Teaching mechanics in any sport is important. Teaching how one needs to understand the playbook is important. But teaching an athlete how to breathe SO THEY CAN ACHIEVE better mechanics and understand the playbook will make them better in the moment, better over the entire season, and teach them a skill that they can use not just in sport, but in their everyday life.
The issues is, much like we discussed recently, coaches are not teaching proper breathing and meditation in their practice sessions. Because of this, you are seeing teams that play in the face of tension, tightness, and a less-than-desired version of themselves. Not only does meditation and proper breathing instruction teach you how to be more aware, but that awareness allows you to know when you are breathing correctly and when you are not getting enough oxygen into your system.
I am not advocating that coaches get away from teaching fundamentals or mechanics. You need to be a master of teaching these skills in order for your team to be successful. However, what I am saying is that taking 10 minutes out of your team's schedule and teaching them how to breathe and get centered will not just help them retain the information you taught them, but get them to compete in a place that is calmer and more focused.
If you are thinking: ‘I only have 2 hours of practice time a day, I don’t have time to squeeze anything in,’ here are some tips that can help you get some breathing training into your sessions:
As your team is stretching, have them focus not so much on the stretch, but on the breath they are taking during that exercise. It may only be 30 seconds, but doing that several times in a training session will be beneficial
Before you go through an exercise, take 30 seconds and have the group focus on taking long, deep, calming breaths to slow down their heart rate and increase their ability to focus on the task at hand
Have your team download an app. Headspace and 10% Happier are both great applications that provide easy breathing trainings and explanations for any level of athlete or person in business. And it can be done anywhere.
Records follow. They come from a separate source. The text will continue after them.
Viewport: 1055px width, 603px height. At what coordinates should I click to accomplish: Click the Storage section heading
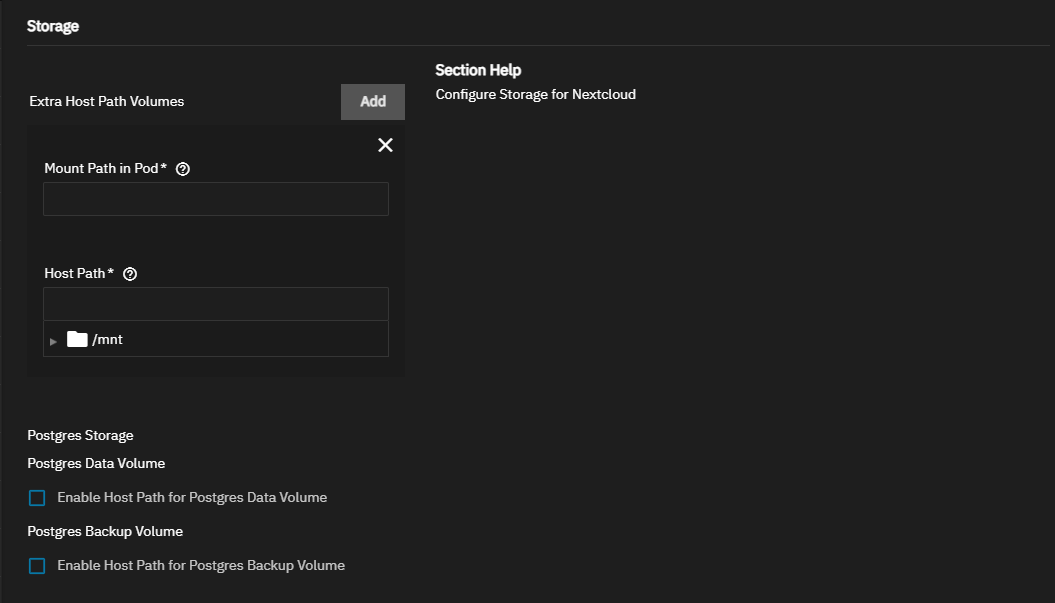[53, 27]
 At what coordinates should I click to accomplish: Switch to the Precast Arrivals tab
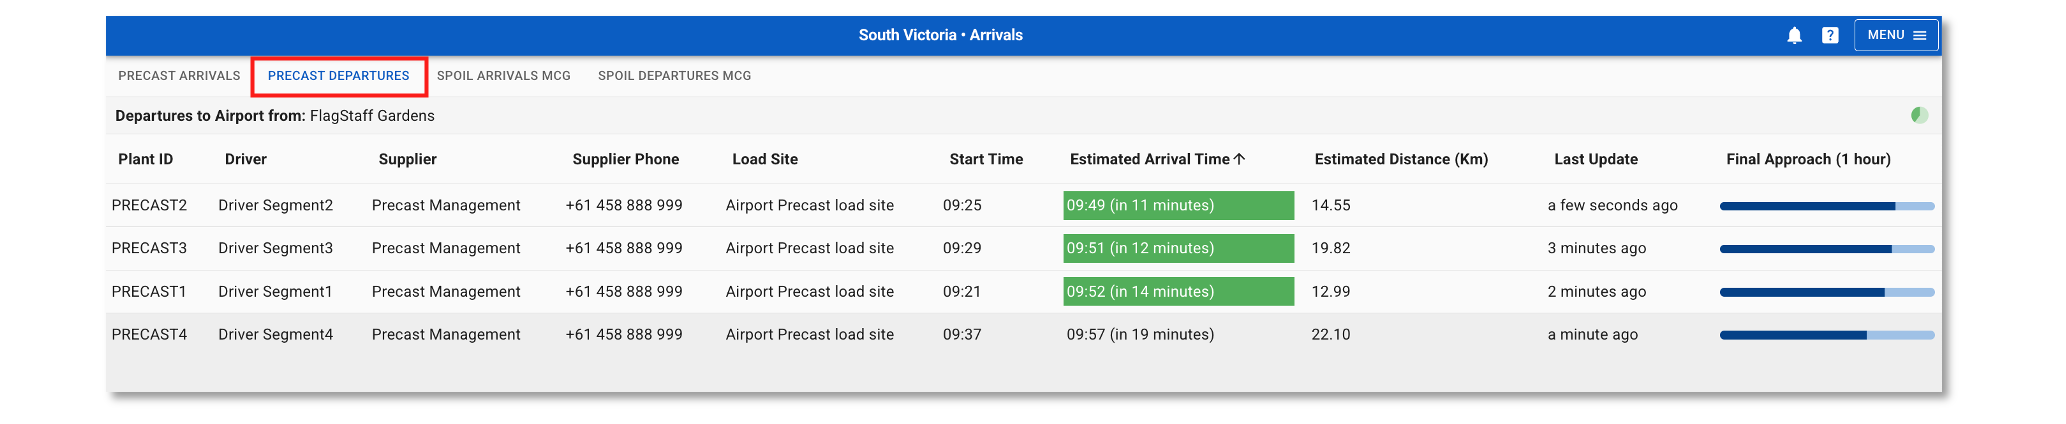click(179, 76)
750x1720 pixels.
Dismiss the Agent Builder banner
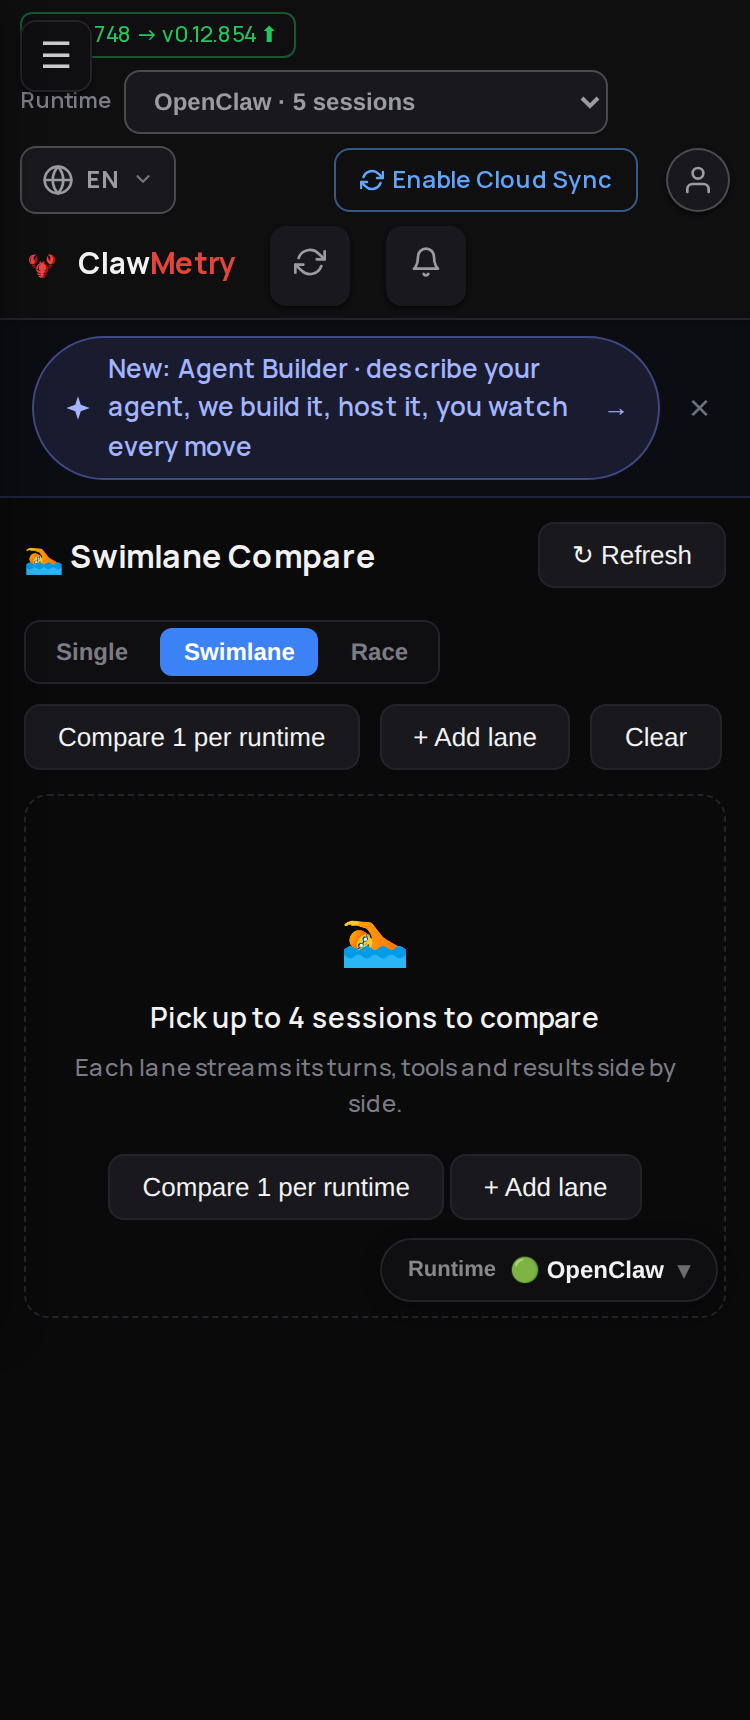[x=700, y=408]
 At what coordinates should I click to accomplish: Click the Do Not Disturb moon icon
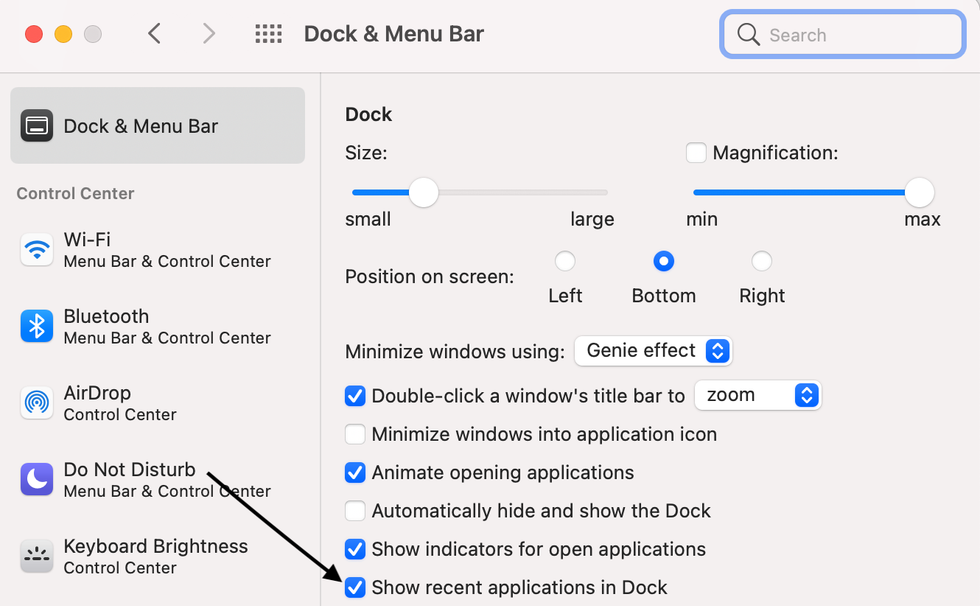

Talk to your team about their breathing after an exercise. How was your breathing? How was your mind? Where you tense or relaxed? I see that you look tight, how is your breathing right now? Just asking simple questions such as this will make your team more aware of how important their breathing is to their performance.
You are not trying to reinvent the wheel here. All you are trying to do as the leader of the team or organization is to teach another skill to your group. That’s what effective leaders try to do. They understand that although a specific skill is important to success, that it can’t be accomplished unless your athlete is calm, focused, and has all the tools necessary to succeed. And it all starts with just a simple breath.